When involved with Child Protective Services, a parent retains parental rights if there is not clear and convincing evidence that the parent is unfit to raise a child, according to ParentalRights.org. A parent also has the right to a timely investigation of matters involving the welfare of their children.
CPS cannot override a parent's wishes as to a child's religious or educational upbringing, according to ParentalRights.org. In addition, in Reno v. Flores, the court said that, even with CPS involvement with the family, parents need to provide only minimal care in order to raise their children. The best interests of the child fall below the parent's right to raise their own children, provided that the parents provide the child minimal levels of appropriate care.

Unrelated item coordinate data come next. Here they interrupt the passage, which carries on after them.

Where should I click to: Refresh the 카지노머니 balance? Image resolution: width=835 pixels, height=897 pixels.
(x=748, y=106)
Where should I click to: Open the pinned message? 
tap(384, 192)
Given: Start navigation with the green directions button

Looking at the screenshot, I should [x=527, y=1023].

In the court case Santosky v. Kramer, the U.S. Supreme Court said that parents have an interest in raising their own children, even if relationships in the family strain as a result. Similarly, in the court case Quilloin v. Walcott, the U.S. Supreme Court said that a parent has the right to raise their child as the parent sees fit, despite CPS involvement, unless CPS proves that the parent is unfit to raise the child. A parent has the right to make decisions about their child, even if the child disagrees with the decisions, as long as the parent's decision is not abusive or neglectful to the child, says ParentalRights.org.
In the state of Michigan, a Child Protective Services investigation must begin within 24 hours of an abuse allegation. CPS must complete the investigation within no more than 30 days, explains the Michigan Department of Health and Human Services. In extenuating circumstances, CPS may extend the time period for completing an investigation.